NCPA - National Center for Policy Analysis


July 7, 2008

Strictly adhering to "mark to market" accounting rules (recording the price or value of a security, portfolio or account to reflect its current market value rather than its book value) would be an example of doing the right thing at the wrong time, says Bob McTeer, a distinguished fellow with the National Center for Policy Analysis and a former president of the Federal Reserve Bank of Dallas.

For example:

  • Most of the write-downs of securities that are creating capital shortages in financial institutions don't result from actual losses, or even expected losses.
  • They result from having to mark down assets, many or most of which could easily be held to maturity and redeemed at par.
  • This includes securities issued or guaranteed by Fannie and Freddie and other investment-grade securities, especially those graded triple A.

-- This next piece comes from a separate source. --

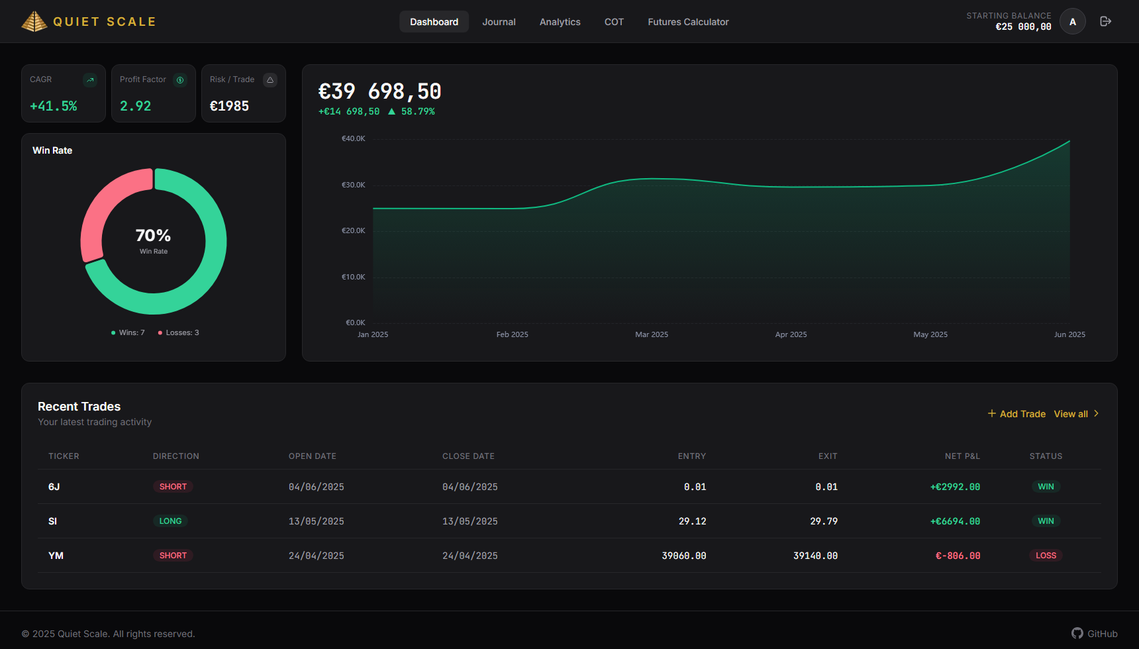Click the trend arrow icon on CAGR card
Screen dimensions: 1139x649
point(91,79)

Holders of mortgage-backed securities point out that marking them to market is currently impossible because there is no market.  Moreover, identifying those that can easily be held to maturity, and classifying them as such, makes more sense than marking them down to levels that never need to be realized.  Book losses if and when they are realized -- not before.  Eliminating unnecessary mark-to-market losses would go far toward resolving the current crisis, says McTeer.

According to William Isaac, former chairman of the Federal Deposit Insurance Corporation:

  • Mark to market is overdone and is pro-cyclical, since regulators limit the ability of banks to reserve during good times, but insist on increased reserves during bad times.
  • Even some supporters of mark to market acknowledge that it was not intended for over-the-counter, hard-to-value assets.